Reputation: 961
I have this code in ctor.c:
#include<stdio.h>
static void __attribute__((constructor)) ctor() {
printf("HAHA");
}
I compile it with:
clang -o shared.so -fPIC ctor.c -shared
then I run:
LD_PRELOAD=shared.so echo Hallo
it prints
Hallo
I was expecting to see:
HAHAHallo
Why is this not working?
Some info about the binary:
> objdump -s -j .init_array shared.so
shared.so: file format elf64-x86-64
Contents of section .init_array:
200798 b0060000 00000000 e0060000 00000000 ................
> nm shared.so
00000000002007b8 d _DYNAMIC
00000000002009b0 d _GLOBAL_OFFSET_TABLE_
w _ITM_deregisterTMCloneTable
w _ITM_registerTMCloneTable
w _Jv_RegisterClasses
0000000000000790 r __FRAME_END__
00000000002007b0 d __JCR_END__
00000000002007b0 d __JCR_LIST__
00000000002009e8 d __TMC_END__
00000000002009e8 B __bss_start
w __cxa_finalize@@GLIBC_2.2.5
0000000000000670 t __do_global_dtors_aux
00000000002007a8 t __do_global_dtors_aux_fini_array_entry
00000000002009e0 d __dso_handle
0000000000200798 t __frame_dummy_init_array_entry
w __gmon_start__
00000000002009e8 D _edata
00000000002009f0 B _end
0000000000000700 T _fini
0000000000000578 T _init
00000000002009e8 b completed.6661
00000000000006e0 t ctor
00000000000005e0 t deregister_tm_clones
00000000000006b0 t frame_dummy
U printf@@GLIBC_2.2.5
0000000000000620 t register_tm_clones
This indicates:
(a) the ctor function is present. It is not removed by the linker, as for some people with similar problems.

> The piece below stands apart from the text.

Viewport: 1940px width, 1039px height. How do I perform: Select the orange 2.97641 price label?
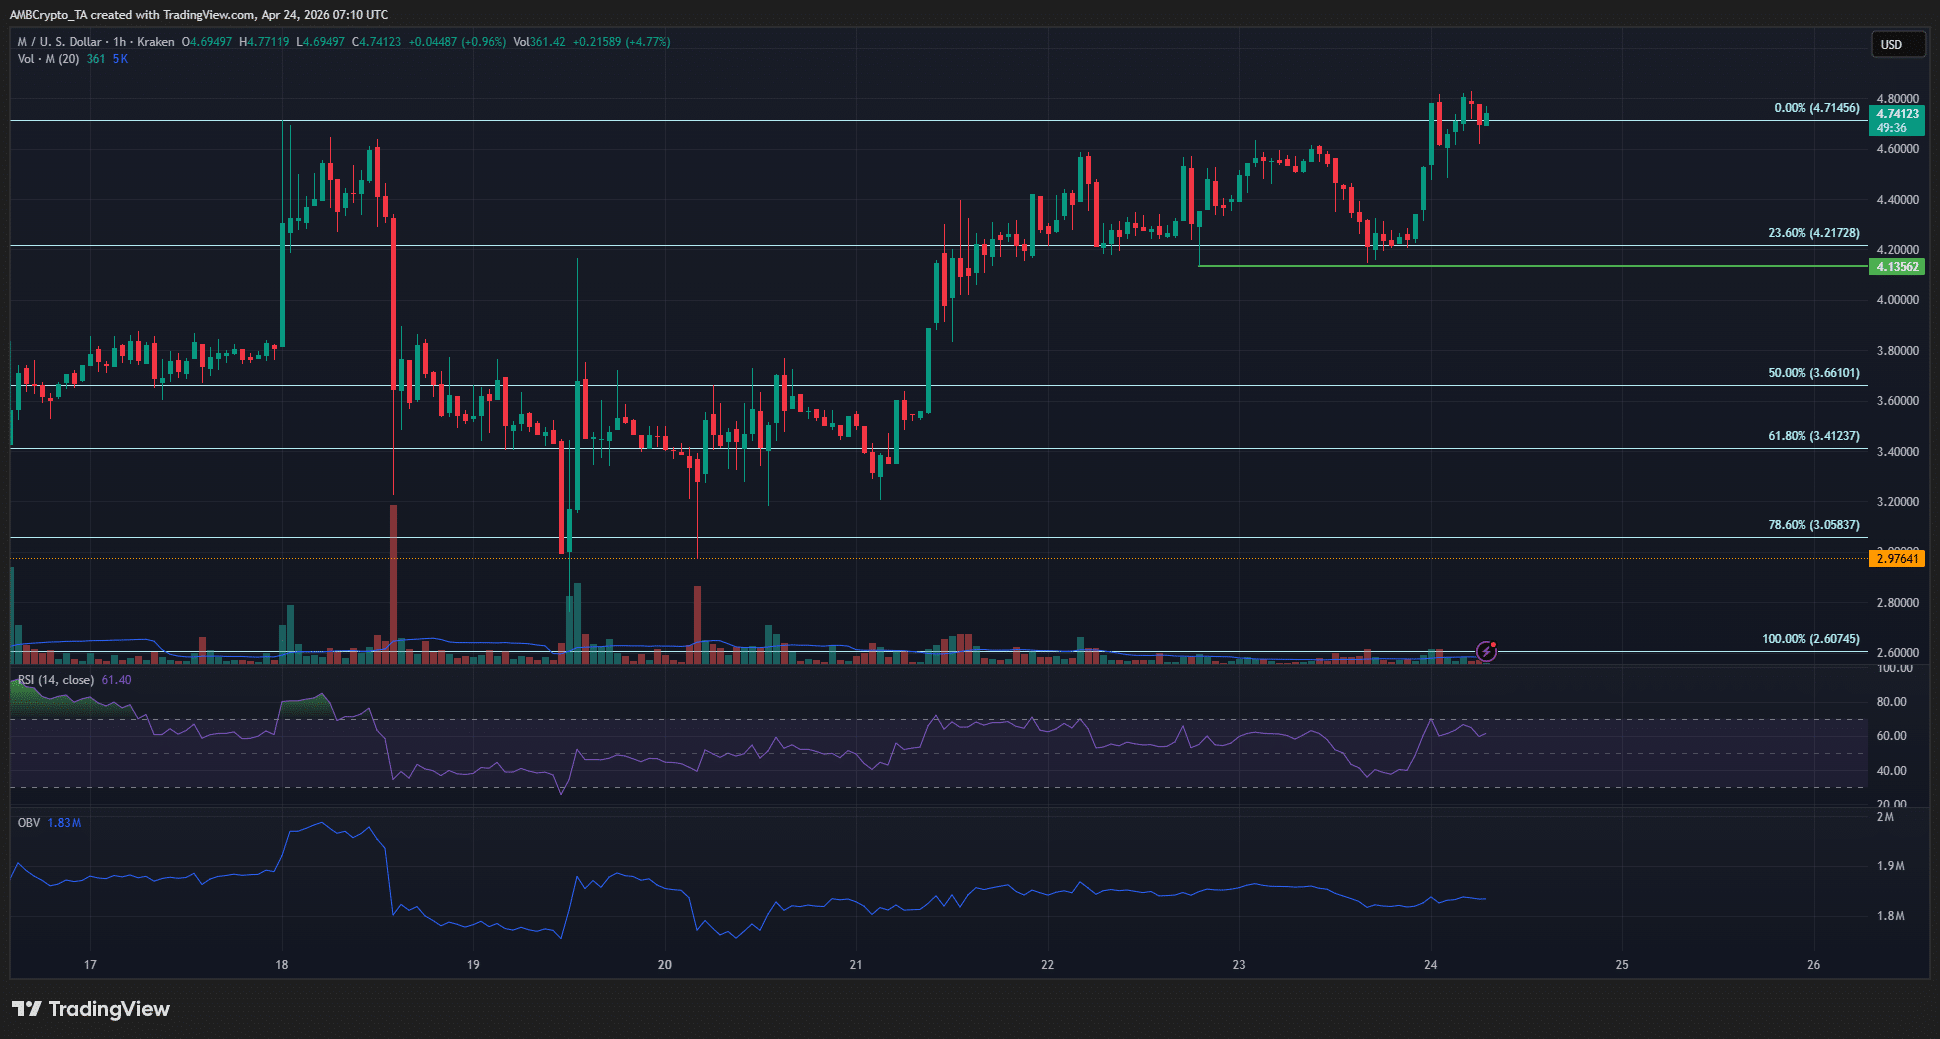(1896, 558)
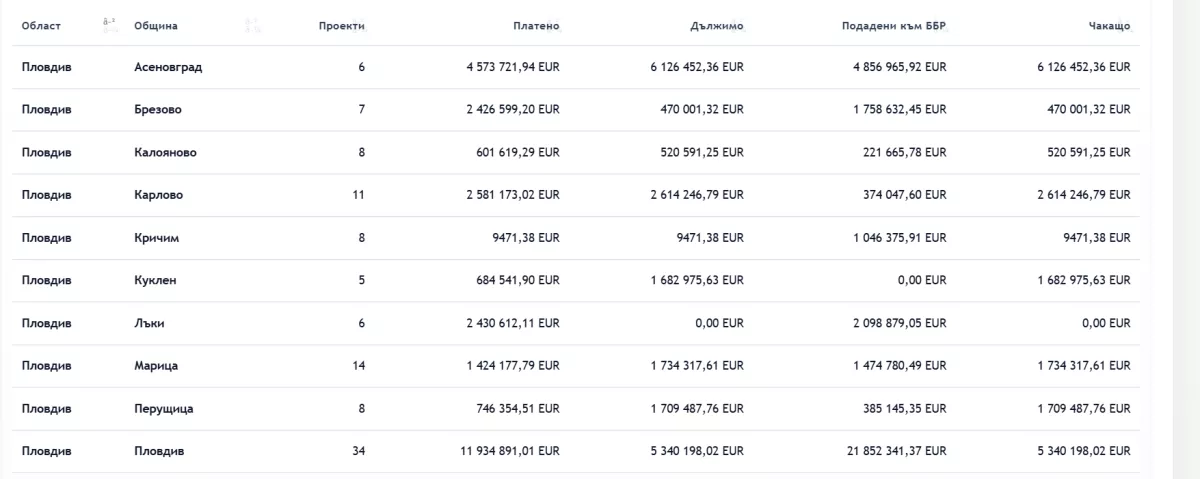
Task: Click the sort icon next to Община
Action: [253, 25]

(b) The .init_array looks okay to me. There are two entries (instead of one), and they point to frame_dummy and ctor. (I used this answer: https://reverseengineering.stackexchange.com/a/12793)
(c) shared library constructor not working solved the problem by compiling and linking in one step, which I am already doing
PS: It also does not work when I compile with gcc.
Upvotes: 2
Views: 2795
Reputation: 961
There were two mistakes:
(a) LD_PRELOAD needs an absolute path.
(b) "echo" is a shell-builtin, so no binary will be started and thereby nothing will be preloaded. With my own "hello world" program, it works.
Upvotes: 3
Reputation: 659
I had a similar problem with a c++-constructor
struct Foo {
Foo() {
printf("foo");
}
} foo;
This should print "foo" before the main() is called, but it didn't. But I had very similar stuff in my project that worked well.
I have found out that the constructor isn't called if there is nothing else in the source-file that is called from outside.
Try calling a dummy-function from outside.